Hi - I am analyzing DNA extracted from a stool sample. A portion of the DNA was used for 16s sequencing and a portion of the same DNA sample was used for metagenomics. The 16s sequencing shows the phylum Firmicutes at ~50% relative abundance in the sample, which is reasonable for intestinal microbiome. However, MetaPhlan3 is showing 0.42% for Firmicutes relative abundance. I’m aware there can be differences between 16s and metagenomic abundances, but this 100 fold difference seems extreme, particularly considering these were generated from the same DNA. 0.4% Firmicutes is also not biological consistent with stool microbiomes. I ran metaphlan3 without changing any parameters besides the cpu count.
Anyone have any thoughts?
Can you provide some basic stats of the sample (e.g. total size, avg/sd read length) ?

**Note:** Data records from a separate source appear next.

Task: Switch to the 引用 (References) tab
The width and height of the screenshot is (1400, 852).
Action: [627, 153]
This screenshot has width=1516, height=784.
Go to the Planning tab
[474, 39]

I gave a single example above, but I have ~50 paired 16s + metagenome samples representing mouse stool microbiomes. The samples were collected at different times from different groups of mice (ie biological sample diversity) and for each stool sample the16s and metagenome sequencing libraries were built simultaneously using the same DNA extraction per sample, although not all samples were built at the same time.

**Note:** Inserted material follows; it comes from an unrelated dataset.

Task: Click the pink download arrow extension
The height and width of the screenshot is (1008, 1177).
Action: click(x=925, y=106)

Sequencing Depth range for metagenomes is 35-45 million PE reads. Metagenome reads were quality controlled and run through kneaddata against the mouse genome to remove host-contaminating reads, which represented at most ~1 million reads in the most host-contaminated sample. I don’t know the 16s sequencing depth off the top of my head but I identified ~900 OTUs at a cut off of at >9 reads per OTU so it seemed comprehensive.

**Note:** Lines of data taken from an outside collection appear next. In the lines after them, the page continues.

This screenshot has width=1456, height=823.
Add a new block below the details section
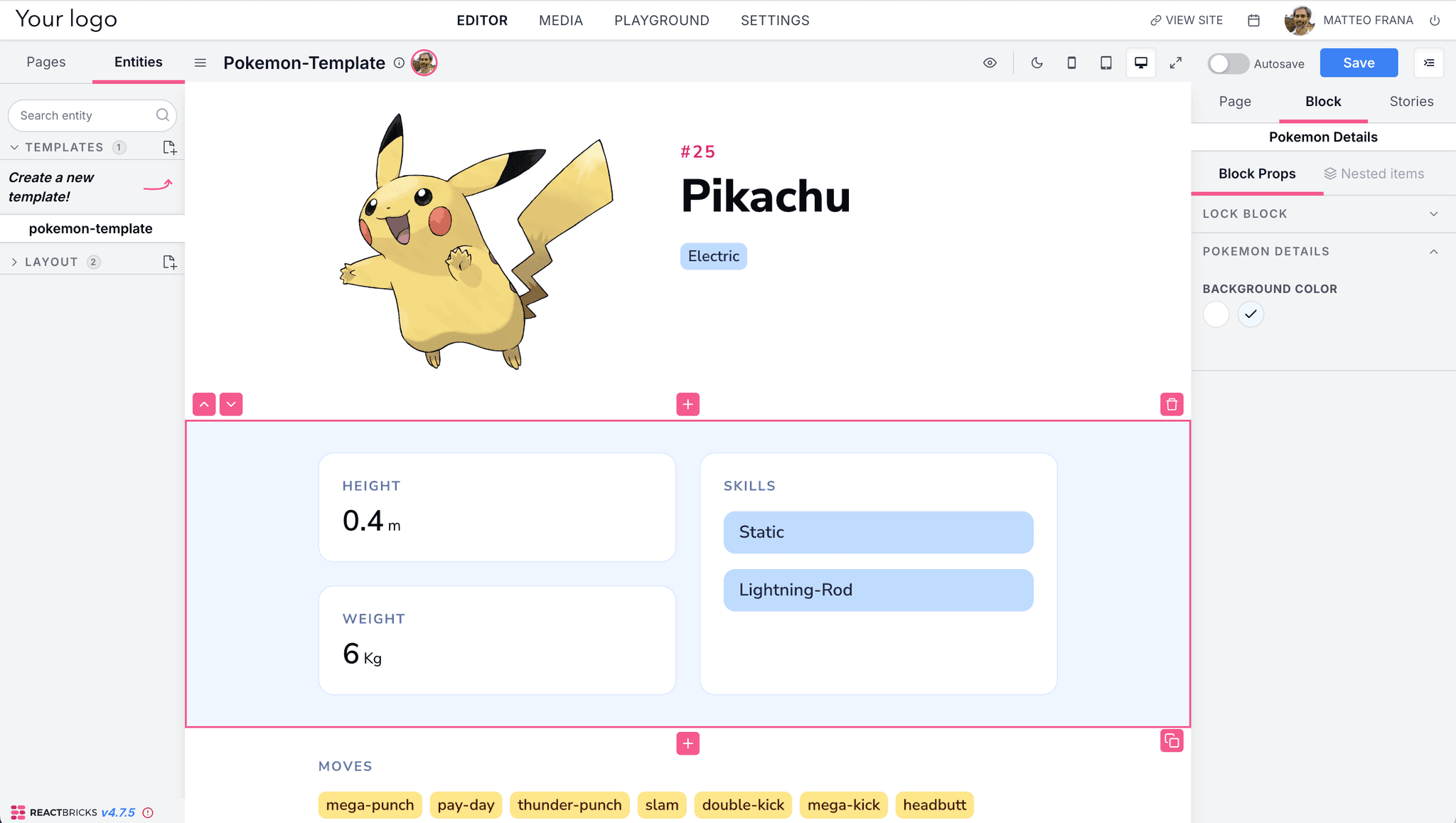[x=687, y=743]
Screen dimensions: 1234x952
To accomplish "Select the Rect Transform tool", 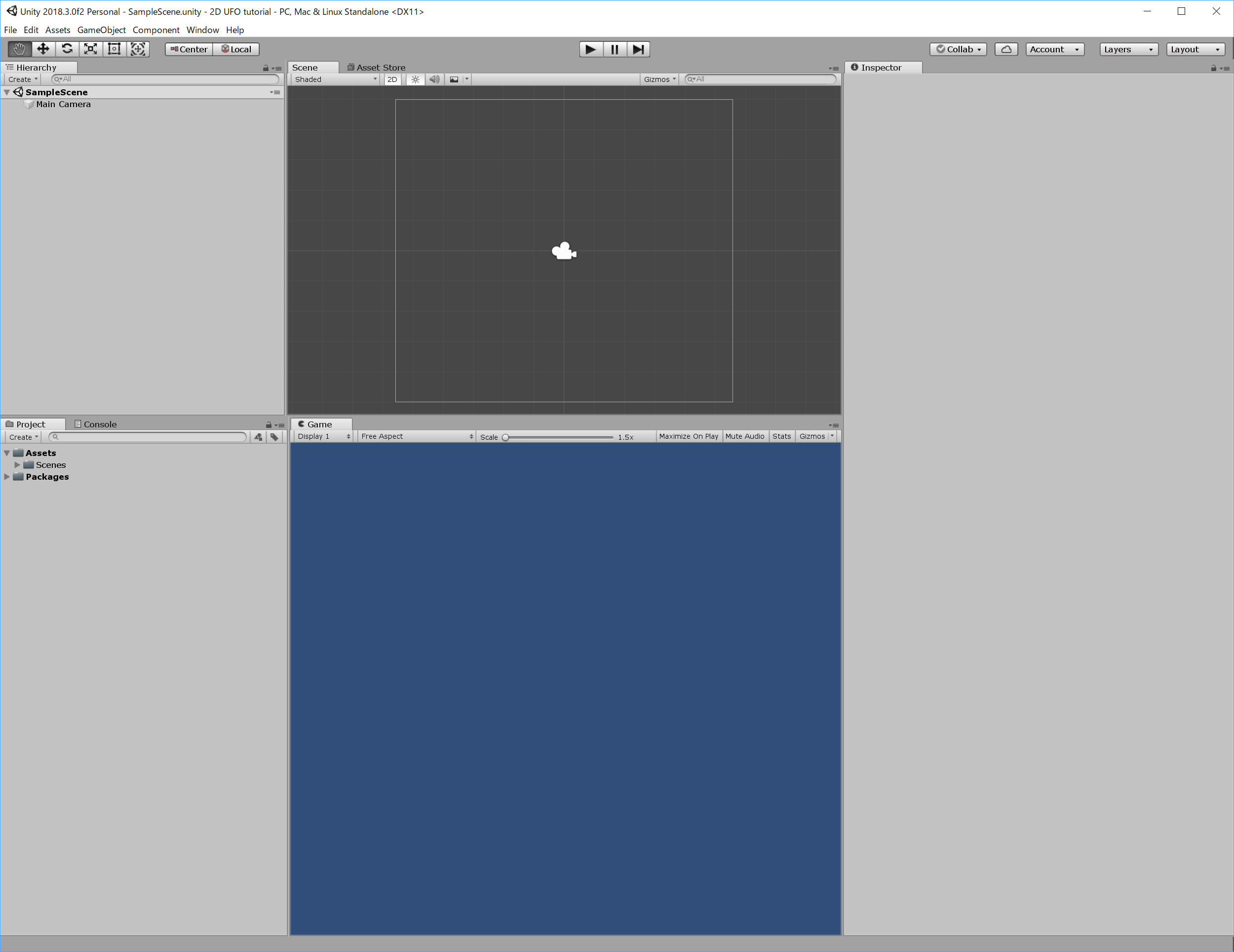I will point(114,49).
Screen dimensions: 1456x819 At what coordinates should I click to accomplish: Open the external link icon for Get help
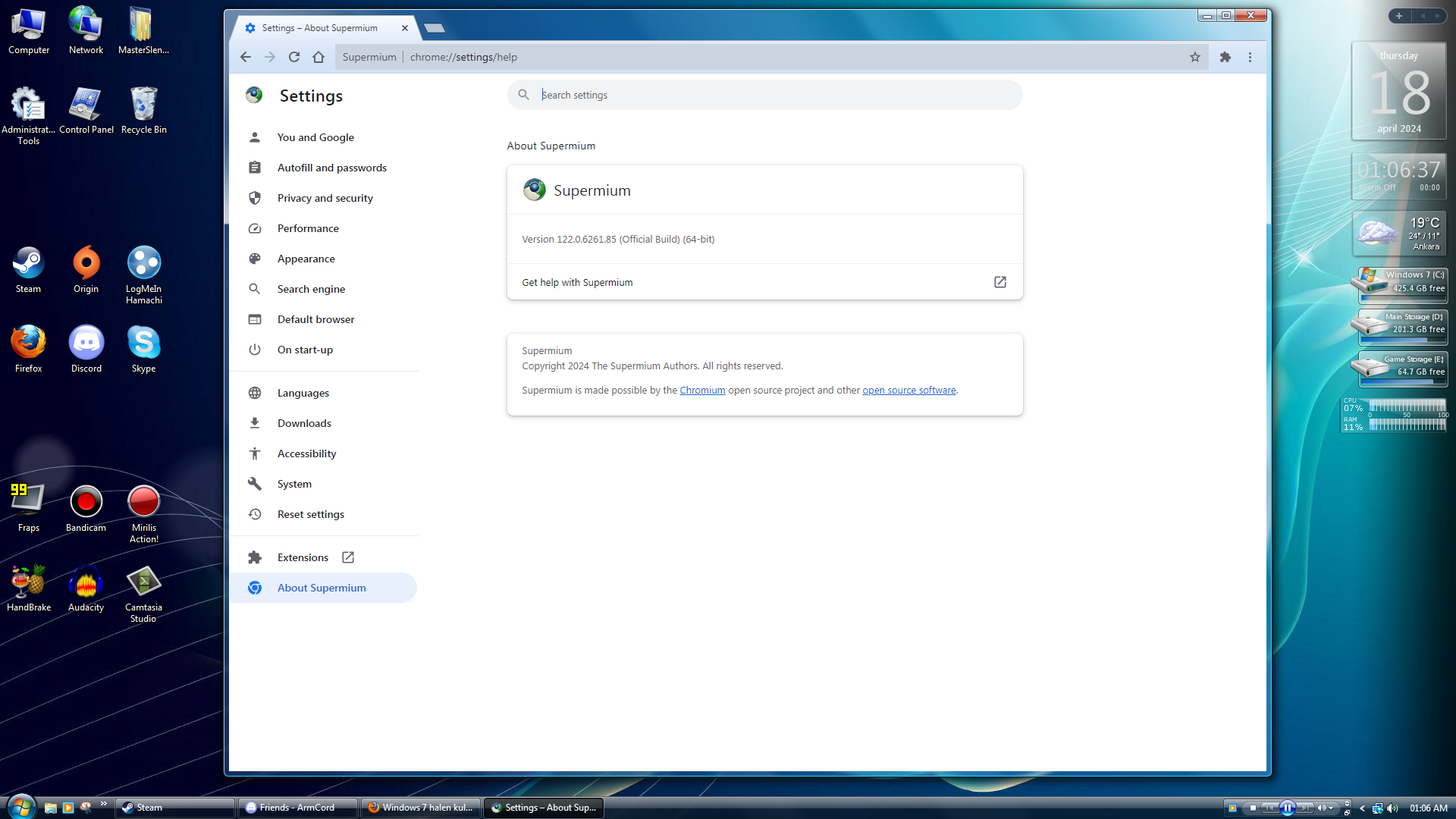pos(999,282)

The firmicute discrepancy is consistent across all 50 samples. 16s relative firmicute abundance ranges from ~20-50% across all samples, and Metaphlan3 relative abundance ranges from basically 0 to 1.2% for firmicutes. I’ve also run ~5 samples without/prior to the kneaddata removal of mouse DNA reads and I still get nearly identical results.
When I searching if others had this issue I found this paper that found something similar, where metaphlan did not call firmicutes in the top five phyla, while the same samples had firmicutes as the top phyla according to 16s. I don’t necessarily need feedback on that paper, just brought up in case it was helpful.
Let me know if you have any thoughts!
I see you are trying to analyze mouse microbiomes. MetaPhlAn 3 includes more mouse-associated species, but probably the discrepancy is due to some missing species. The paper you mentioned used the first version of MetaPhlAn, which was able to profile a lower number of species compared to MetaPhlAn2 and MetaPhlAn 3.
You could try to relax some parameters, like setting
stat_q at 0.1 and ignore/allowing more alignments to be considered with
min_mapq_val (default is 5, to ignore it completely, set it at -1)
Thanks for the follow up - I used those relaxed settings on one sample to test and the firmicute relative abundance did not budge. Perhaps I’ll test out some other meta-analyses pipelines to see how well they capture the firmicute populations.